Boeing's internal designation for the US Air Force (USAF) KC-46 tanker is the 767-2C, with the 'C' presumably meaning 'combination' or 'convertible'. Along with 787-style large displays, Boeing is introducing into the 767-2C a central maintenance computer, a technology normally associated with the more advanced Boeing 777. This new version of the 767 is so advanced that Boeing is required to stand-up a systems integration laboratory -- the SIL Line 0.
You never know what you'll get when you ask the USAF to mail you a compact disc loaded with information about the KC-X tanker programme, as, ahem, EADS North America and Boeing discovered during the competition. But this time the USAF got its shipments straight, responding to this blog's Freedom of Information Act request with the full text of the KC-X contract awarded to Boeing on 24 February.
By requesting this document -- which, according to page 1, is valued at $4,419,130,178.00 -- your blogger was hoping to discover the precise configuration of the 767 in Boeing's proposal. The manufacturer has chosen to withhold this information from the public, which of course is their right.
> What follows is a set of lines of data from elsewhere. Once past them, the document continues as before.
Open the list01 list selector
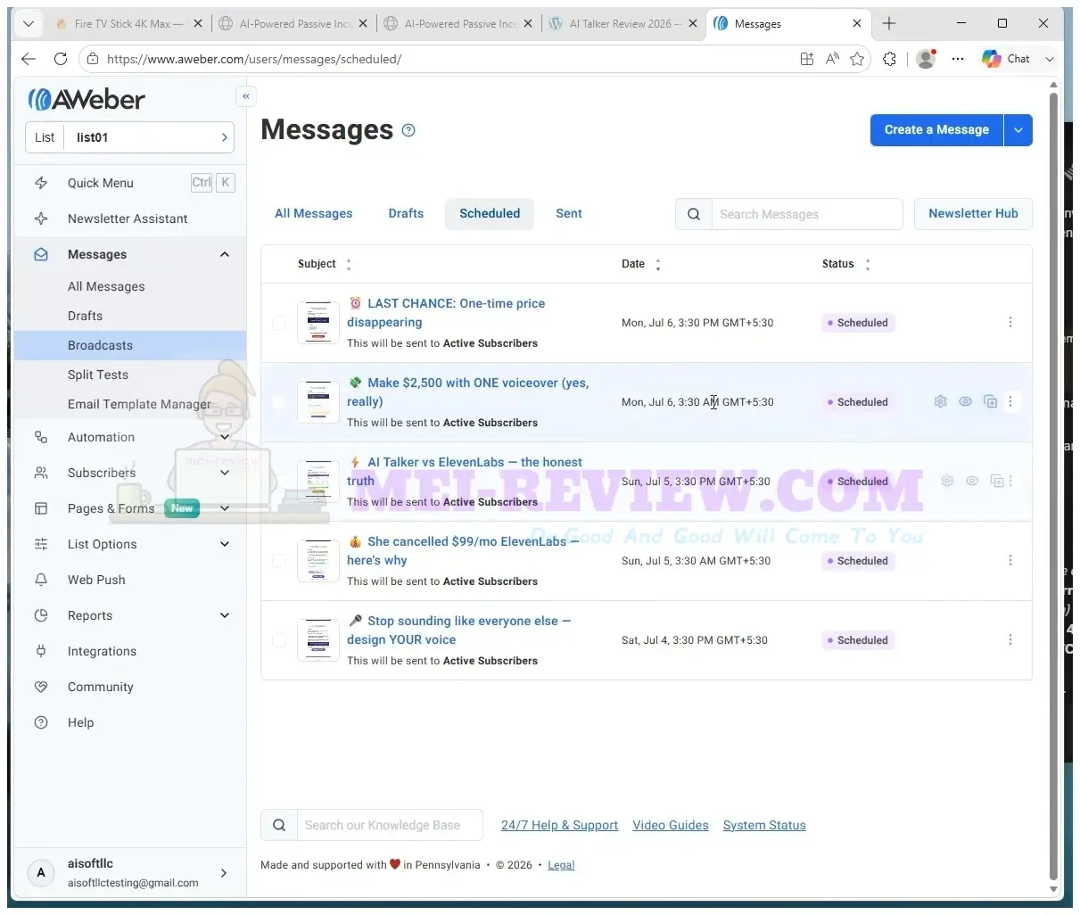This screenshot has height=915, width=1080. point(130,137)
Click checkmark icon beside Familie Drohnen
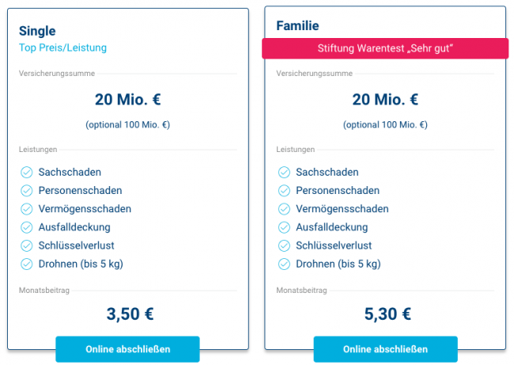 [x=283, y=264]
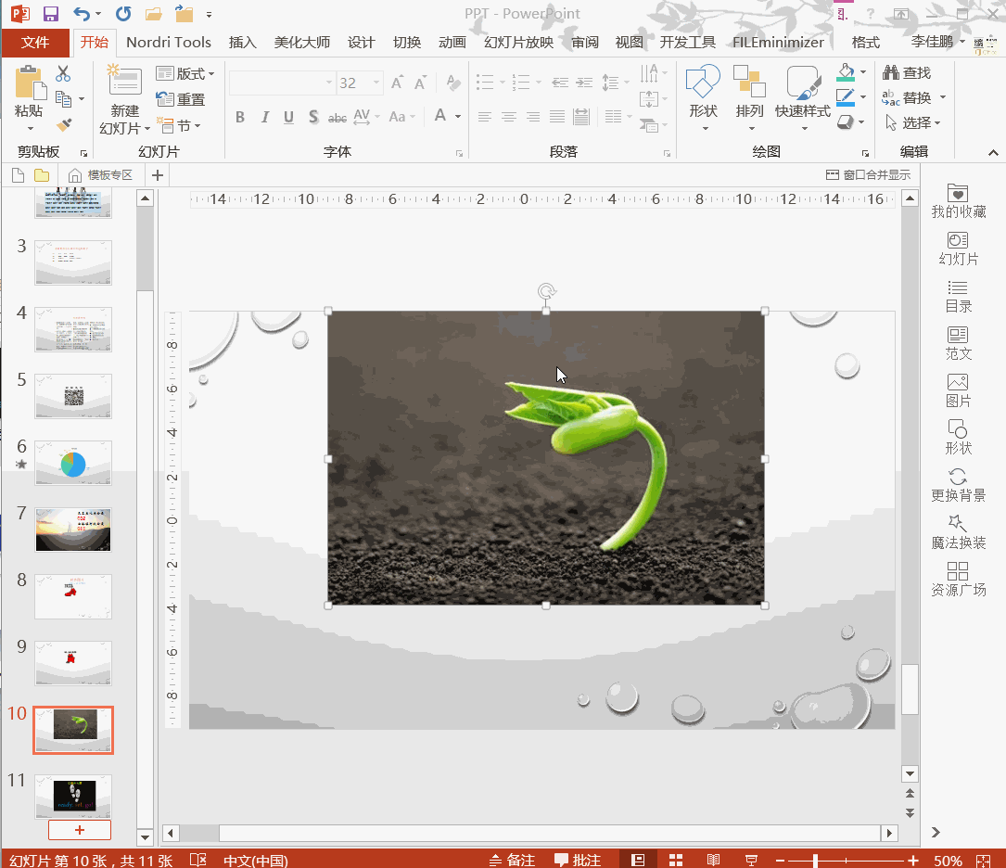Click the 备注 notes button in status bar

coord(513,860)
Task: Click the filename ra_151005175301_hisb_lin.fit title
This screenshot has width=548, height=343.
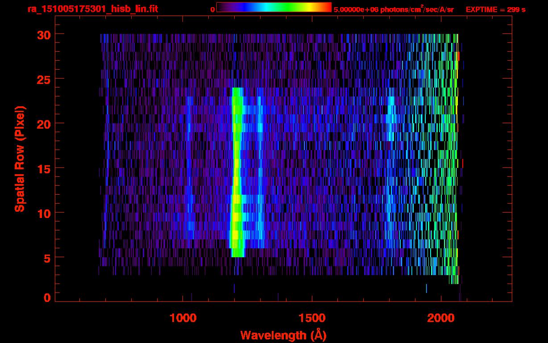Action: [x=92, y=9]
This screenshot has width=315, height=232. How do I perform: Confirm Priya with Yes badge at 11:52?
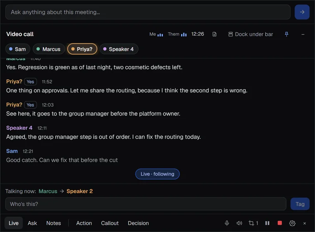tap(30, 82)
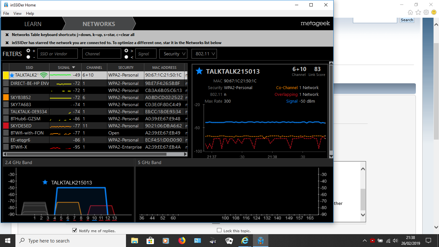The image size is (439, 247).
Task: Open the 802.11 filter dropdown
Action: pos(204,54)
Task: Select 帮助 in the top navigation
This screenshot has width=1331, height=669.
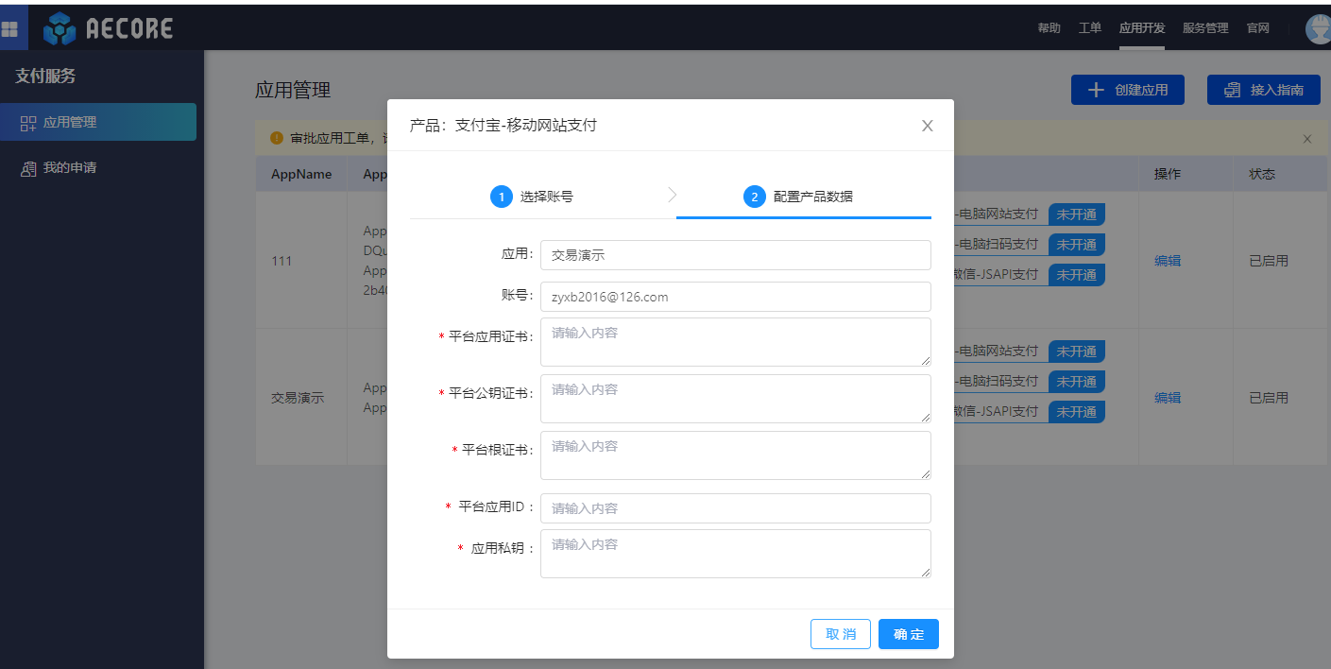Action: pyautogui.click(x=1049, y=28)

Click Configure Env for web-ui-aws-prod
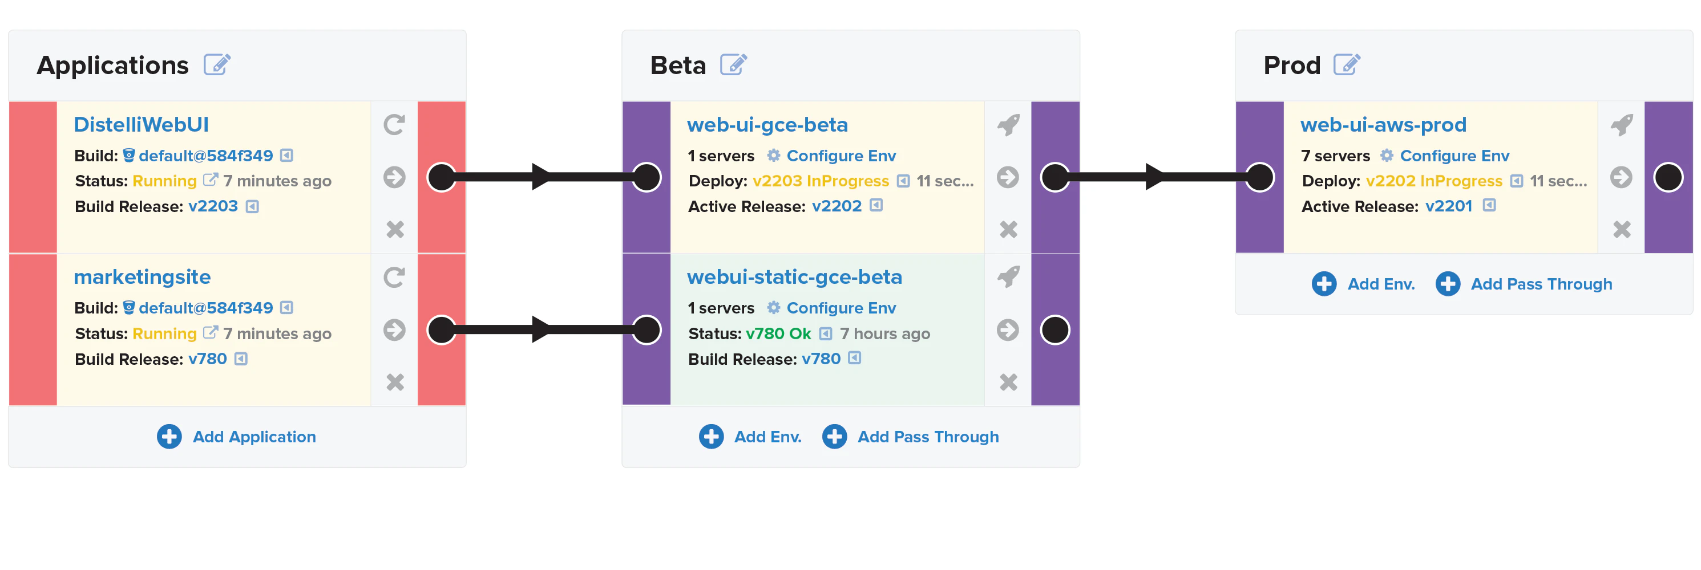[1454, 156]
But these hopes were dashed.
After a quick review with Flightblogger editor Jon Ostrower of all 203 surprisingly unredacted pages, I still know almost nothing about the 767-2C airframe. (It turns out the 767-2C designation has been Google-able since August, thanks to LinkedIn.) My colleague Ostrower believes the requirement for a dedicated SIL could be significant, suggesting the internal system changes from the baseline 767 are far more advanced than previously believed. A dedicated SIL is an expensive investment.